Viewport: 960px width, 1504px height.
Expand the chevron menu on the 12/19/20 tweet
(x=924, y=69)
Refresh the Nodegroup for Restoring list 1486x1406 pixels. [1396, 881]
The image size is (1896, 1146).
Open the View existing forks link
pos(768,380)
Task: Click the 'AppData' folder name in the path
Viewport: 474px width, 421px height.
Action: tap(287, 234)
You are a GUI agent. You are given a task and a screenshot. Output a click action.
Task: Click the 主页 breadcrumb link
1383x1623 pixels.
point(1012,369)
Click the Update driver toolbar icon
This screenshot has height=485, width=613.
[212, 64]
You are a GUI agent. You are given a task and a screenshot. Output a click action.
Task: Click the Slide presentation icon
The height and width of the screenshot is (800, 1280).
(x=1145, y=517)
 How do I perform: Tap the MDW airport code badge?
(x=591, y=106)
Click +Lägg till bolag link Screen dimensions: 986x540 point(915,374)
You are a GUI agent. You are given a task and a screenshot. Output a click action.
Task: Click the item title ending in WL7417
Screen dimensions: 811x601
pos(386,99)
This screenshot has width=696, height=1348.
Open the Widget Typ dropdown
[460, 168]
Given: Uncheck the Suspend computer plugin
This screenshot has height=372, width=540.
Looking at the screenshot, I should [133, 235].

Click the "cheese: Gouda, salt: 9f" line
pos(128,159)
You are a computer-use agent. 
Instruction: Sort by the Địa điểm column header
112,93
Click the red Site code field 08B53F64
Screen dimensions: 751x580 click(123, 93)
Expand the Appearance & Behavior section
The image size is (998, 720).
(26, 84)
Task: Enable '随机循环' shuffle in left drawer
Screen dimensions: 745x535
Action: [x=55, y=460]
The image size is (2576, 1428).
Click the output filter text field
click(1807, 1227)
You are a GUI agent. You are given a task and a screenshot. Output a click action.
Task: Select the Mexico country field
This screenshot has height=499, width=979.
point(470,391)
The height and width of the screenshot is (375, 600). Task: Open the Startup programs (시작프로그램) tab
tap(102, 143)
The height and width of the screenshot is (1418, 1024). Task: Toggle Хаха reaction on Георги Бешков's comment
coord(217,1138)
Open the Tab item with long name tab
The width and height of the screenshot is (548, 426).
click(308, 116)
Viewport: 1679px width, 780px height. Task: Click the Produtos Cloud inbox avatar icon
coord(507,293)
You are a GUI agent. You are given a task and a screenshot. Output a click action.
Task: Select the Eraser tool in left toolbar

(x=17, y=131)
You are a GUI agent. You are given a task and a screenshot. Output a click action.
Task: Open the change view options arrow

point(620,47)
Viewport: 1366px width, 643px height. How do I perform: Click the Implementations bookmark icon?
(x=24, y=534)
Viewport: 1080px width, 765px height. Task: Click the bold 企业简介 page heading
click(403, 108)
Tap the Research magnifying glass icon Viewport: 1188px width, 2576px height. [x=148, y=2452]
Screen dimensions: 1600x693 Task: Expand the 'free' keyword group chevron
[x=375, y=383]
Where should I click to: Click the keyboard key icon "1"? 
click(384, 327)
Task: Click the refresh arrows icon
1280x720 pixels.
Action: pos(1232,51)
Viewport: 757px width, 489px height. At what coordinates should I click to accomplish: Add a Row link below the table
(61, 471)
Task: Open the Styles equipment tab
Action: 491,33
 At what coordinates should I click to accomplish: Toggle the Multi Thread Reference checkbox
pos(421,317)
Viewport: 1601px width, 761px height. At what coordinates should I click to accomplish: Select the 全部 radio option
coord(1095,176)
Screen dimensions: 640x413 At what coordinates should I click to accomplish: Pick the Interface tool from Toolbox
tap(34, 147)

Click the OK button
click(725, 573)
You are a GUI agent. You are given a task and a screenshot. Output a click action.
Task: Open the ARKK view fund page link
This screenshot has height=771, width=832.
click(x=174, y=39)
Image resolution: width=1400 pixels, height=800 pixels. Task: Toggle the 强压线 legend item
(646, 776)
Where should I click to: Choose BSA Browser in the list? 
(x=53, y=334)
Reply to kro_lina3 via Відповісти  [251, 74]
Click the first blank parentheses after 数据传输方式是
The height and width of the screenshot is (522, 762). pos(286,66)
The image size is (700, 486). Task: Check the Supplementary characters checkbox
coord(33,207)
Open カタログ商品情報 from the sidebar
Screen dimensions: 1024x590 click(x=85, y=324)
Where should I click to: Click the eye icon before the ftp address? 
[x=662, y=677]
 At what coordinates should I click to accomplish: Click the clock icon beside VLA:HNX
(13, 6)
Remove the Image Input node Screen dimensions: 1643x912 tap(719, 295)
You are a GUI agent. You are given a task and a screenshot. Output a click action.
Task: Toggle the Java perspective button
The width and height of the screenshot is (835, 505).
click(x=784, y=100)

- Exercise goal
Could you return every line from the entries above in which the string "computer" occurs?

- Output below
Given: Uncheck the Suspend computer plugin
You are a computer-use agent. 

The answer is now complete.